Nonlinear least-squares regression

Nonlinear least-squares regression#

There is one more important unconstrained minimization that we should discuss: non-linear least-squares, which is the extension of the linear least-square regression we did for curve fitting.

Now, we have several measurements in pairs $(x_i, y_i)$ and we wish to fit a function of $x$ which depends in some complex, nonlinear fashion on a set of parameters $\beta$. E.g.: $f(x,\beta) = sin(\beta_1 x) e^{\beta_2 x^3}$

Our goal is to choose the set of parameteres $\beta$ that minimizes the of the sum of the least squares of the residuals, $r_i = f(x_i,\beta) - y_i$:

\[\begin{align} \min_\beta F = \min_\beta \sum_i r_i^2 = \min_\beta \sum_i [f(x_i,\beta) - y_i]^2 \end{align}\]
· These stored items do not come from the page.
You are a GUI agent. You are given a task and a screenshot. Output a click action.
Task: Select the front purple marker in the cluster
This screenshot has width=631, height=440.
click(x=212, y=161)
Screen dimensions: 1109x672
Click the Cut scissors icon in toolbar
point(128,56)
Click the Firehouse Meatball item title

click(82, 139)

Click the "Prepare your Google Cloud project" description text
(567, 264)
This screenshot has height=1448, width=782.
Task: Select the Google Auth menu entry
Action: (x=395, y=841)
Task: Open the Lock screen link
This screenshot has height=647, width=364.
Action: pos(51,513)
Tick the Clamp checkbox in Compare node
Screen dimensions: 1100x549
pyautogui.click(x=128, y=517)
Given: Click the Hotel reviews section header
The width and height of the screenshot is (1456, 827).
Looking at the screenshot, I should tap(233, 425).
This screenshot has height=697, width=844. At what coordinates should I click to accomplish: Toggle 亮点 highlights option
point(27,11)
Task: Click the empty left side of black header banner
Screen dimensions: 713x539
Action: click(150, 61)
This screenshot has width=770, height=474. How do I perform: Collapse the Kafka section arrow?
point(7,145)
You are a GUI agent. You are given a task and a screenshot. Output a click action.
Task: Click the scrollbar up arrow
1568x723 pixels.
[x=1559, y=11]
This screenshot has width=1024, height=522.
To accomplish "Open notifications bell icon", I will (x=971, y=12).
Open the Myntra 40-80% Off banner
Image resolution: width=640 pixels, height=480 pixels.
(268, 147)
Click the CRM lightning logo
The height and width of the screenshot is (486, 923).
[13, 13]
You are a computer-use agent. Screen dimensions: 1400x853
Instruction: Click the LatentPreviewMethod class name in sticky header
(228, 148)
Note: $F$ is necessarily symmetric and positive semidefinite, therefore any extremum is a minimum.

Gauss-Newton’s regression:#

Let’s consider Newton’s optimization:

\[ \frac{\partial^2 F}{\partial \beta^2} \Delta \beta = - \frac{\partial F}{\partial \beta} \]

Since $F$ is the sum of squared $r_i$ we can expand: $$ \begin{align} \frac{\partial F}{\partial \beta} = 2 r \frac{\partial r}{\partial \beta} = 2 r J \end{align} $$

where $J = \frac{\partial r}{\partial \beta}$ is the Jacobian of the residuals with respect to the parameters. Since we typically have more data points (residuals) than parameters, this is rectangular.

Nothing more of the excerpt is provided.